O pedido, sigiloso, será analisado pelo ministro Teori Zavascki, relator da Lava Jato no STF. O sigilo é motivado pelo fato de que o pedido tem como base gravações de conversas telefônicas entre Dilma e Lula, inicialmente divulgadas pelo juiz federal Sérgio Moro e cujo segredo foi decretado posteriormente pelo ministro Teori Zavascki, do Supremo.

Ministro e Lula contestam
Por meio de nota (leia a íntegra ao final desta reportagem), o ministro José Eduardo Cardozo, que falou também em nome da presidente Dilma Rousseff, afirmou que as denúncias do senador Delcídio do Amaral (sem partido-MS), que fundamentaram o pedido, são "absolutamente levianas e mentirosas".
A nota também critica o vazamento de um inquérito sigiloso "antes mesmo que quaisquer investigações pudessem ser feitas em relação às inverdades contidas na delação premiada do senador".

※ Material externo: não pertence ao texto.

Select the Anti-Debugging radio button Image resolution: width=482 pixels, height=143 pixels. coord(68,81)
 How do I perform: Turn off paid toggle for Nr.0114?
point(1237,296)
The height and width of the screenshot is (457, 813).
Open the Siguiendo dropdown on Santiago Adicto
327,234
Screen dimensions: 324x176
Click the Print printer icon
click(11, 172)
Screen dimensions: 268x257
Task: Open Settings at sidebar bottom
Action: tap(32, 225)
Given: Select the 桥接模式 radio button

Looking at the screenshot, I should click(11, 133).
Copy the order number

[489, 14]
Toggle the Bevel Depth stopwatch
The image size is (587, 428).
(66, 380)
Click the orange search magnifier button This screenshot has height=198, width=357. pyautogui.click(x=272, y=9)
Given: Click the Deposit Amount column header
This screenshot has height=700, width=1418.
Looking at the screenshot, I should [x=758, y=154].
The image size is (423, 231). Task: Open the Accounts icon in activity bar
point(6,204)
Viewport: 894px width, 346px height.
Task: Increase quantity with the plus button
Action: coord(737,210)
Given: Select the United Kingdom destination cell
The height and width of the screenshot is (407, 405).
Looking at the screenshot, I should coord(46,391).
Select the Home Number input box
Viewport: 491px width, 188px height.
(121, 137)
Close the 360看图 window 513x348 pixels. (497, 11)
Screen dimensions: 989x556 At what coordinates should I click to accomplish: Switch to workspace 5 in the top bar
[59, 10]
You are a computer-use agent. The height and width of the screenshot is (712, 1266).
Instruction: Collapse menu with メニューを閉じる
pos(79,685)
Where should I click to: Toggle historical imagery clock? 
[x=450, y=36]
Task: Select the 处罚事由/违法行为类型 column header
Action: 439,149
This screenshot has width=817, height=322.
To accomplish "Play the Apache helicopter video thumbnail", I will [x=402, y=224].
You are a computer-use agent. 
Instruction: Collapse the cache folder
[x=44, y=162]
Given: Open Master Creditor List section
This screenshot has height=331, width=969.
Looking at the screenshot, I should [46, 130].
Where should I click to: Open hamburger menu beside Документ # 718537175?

O Instituto Lula divulgou nota (leia a íntegra ao final desta reportagem) na qual afirma: "Só existe um crime evidente neste episódio: a gravação clandestina e divulgação ilegal de um telefonema da presidenta da República".
Motivos do pedido
No pedido de abertura de inquérito, Janot menciona a nomeação do ministro Marcelo Navarro Ribeiro Dantas para o Superior Tribunal de Justiça (STJ) no ano passado; e também a nomeação do ex-presidente Luiz Inácio Lula da Silva para ministro da Casa Civil neste ano.
Em delação premiada, o senador Delcídio do Amaral (ex-PT-MS) e seu ex-chefe de gabinete Diogo Ferreira disseramque Marcelo Navarro foi nomeado para o STJ sob o compromisso de conceder liberdade a donos de empreiteiras presos na Operação Lava Jato, o que ele nega.
A nomeação de Lula passou a ser analisada a partir de uma gravação autorizada e divulgada pelo juiz Sérgio Moro de uma conversa com Dilma na véspera da posse. No diálogo, a presidente diz que enviaria a Lula um “termo de posse”, para ser usado só “em caso de necessidade”.
Investigadores suspeitam que o documento foi enviado às pressas, junto com a nomeação em edição extra do “Diário Oficial da União”, para evitar uma eventual prisão do ex-presidente pelo juiz Sérgio Moro. Essa suposta manobra é interpretada pelo procurador como crime de obstrução da Justiça.”